How to Migrate a Project to Incremental
Beta
Step-by-step guide to migrate an entire Profiles project from non-incremental to incremental mode.
This tutorial walks you through migrating an entire Profiles project from non-incremental to incremental mode. It covers the systematic workflow: auditing your project, configuring inputs, converting features, eliminating input vars, and validating results.
For converting individual features, see How to Make Features Incremental.
Overview
An incremental Profiles project processes only new and changed data on each run, rather than reprocessing all historical data.
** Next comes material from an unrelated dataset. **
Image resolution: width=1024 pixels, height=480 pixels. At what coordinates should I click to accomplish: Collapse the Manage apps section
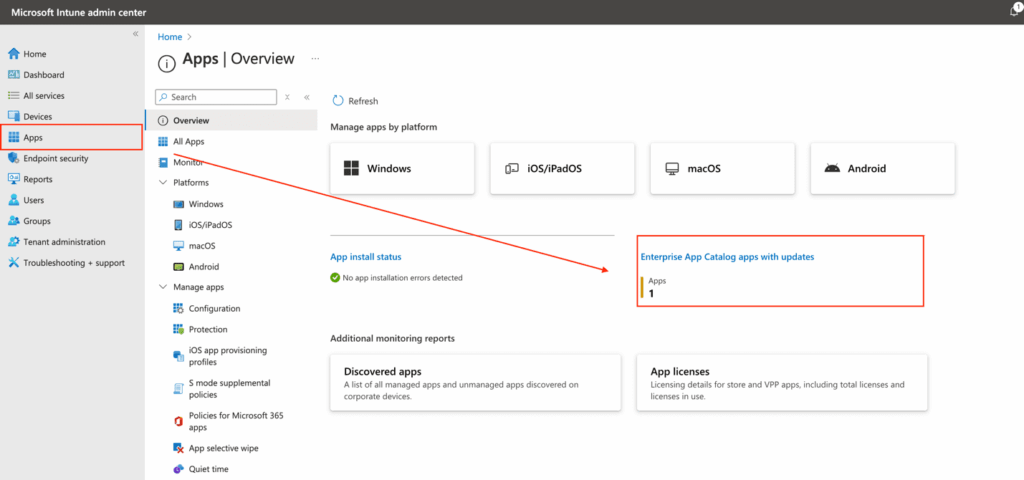tap(163, 288)
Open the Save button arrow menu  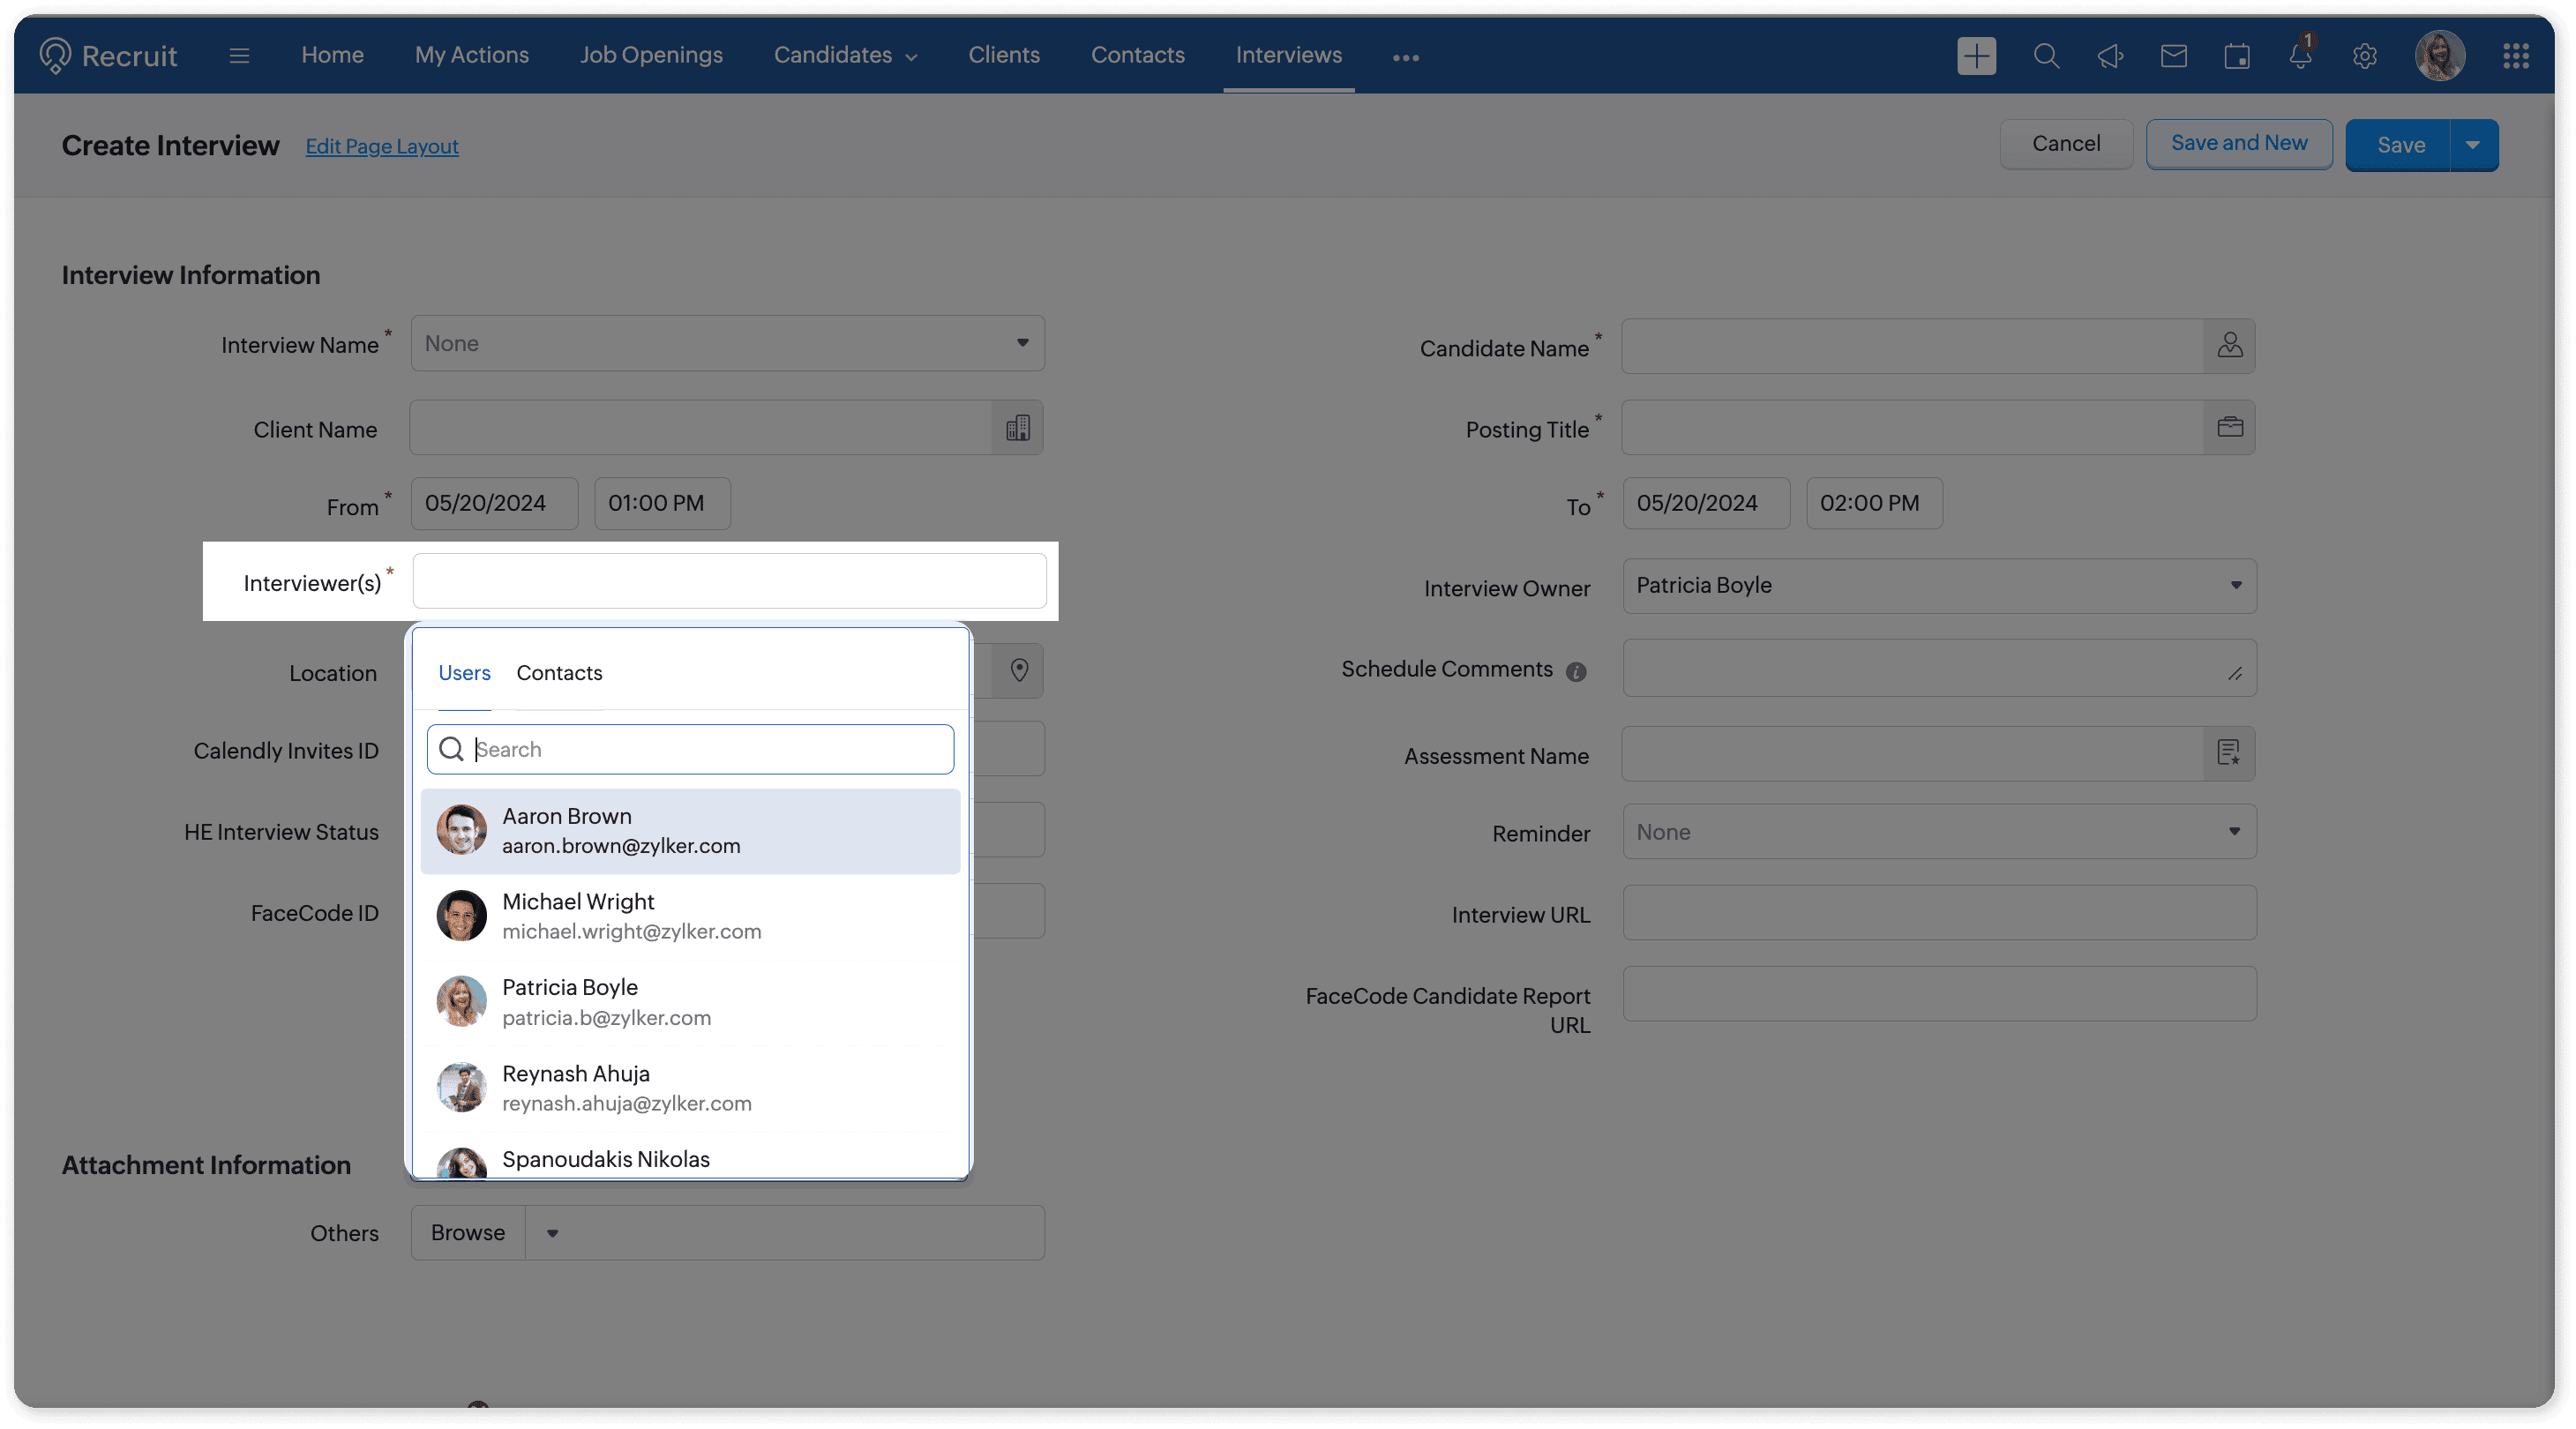tap(2472, 145)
This reduces compute costs, improves latency, and enables faster data freshness.
Migration follows a specific order of operations:
- Audit your project
- Verify and mark append-only inputs
- Handle ephemeral SQL models
- Convert entity vars (add
merge clauses) - Eliminate input vars
- Validate with
--rebase_incremental
Prerequisites
Before starting migration, make sure that:
1: Audit your project
Before making any changes, inventory your project to understand what needs to migrate.
Identify all components
Review your project files and list:
| Resource | File name | Description |
|---|
| Inputs | inputs.yaml | All input sources and their table types |
| SQL models | sql_models.yaml | All SQL template models, noting which are ephemeral |
| Entity vars | profiles.yaml | All entity vars, their aggregation functions, and from sources |
| Input vars | profiles.yaml | All input vars (must be eliminated or converted) |
For each input, determine whether it is append-only or mutable:
| Input type | Append-only | Examples |
|---|
| Event streams (facts) | Yes | Page views, purchases, clicks, logins |
| Slowly-changing dimensions | No | User profiles, account settings, subscription status |
| Snapshot tables | No | Daily balance snapshots, inventory levels |
Input vars scan all input data on every run and cannot be made incremental. If your project has input vars, you must convert them (see Step 5).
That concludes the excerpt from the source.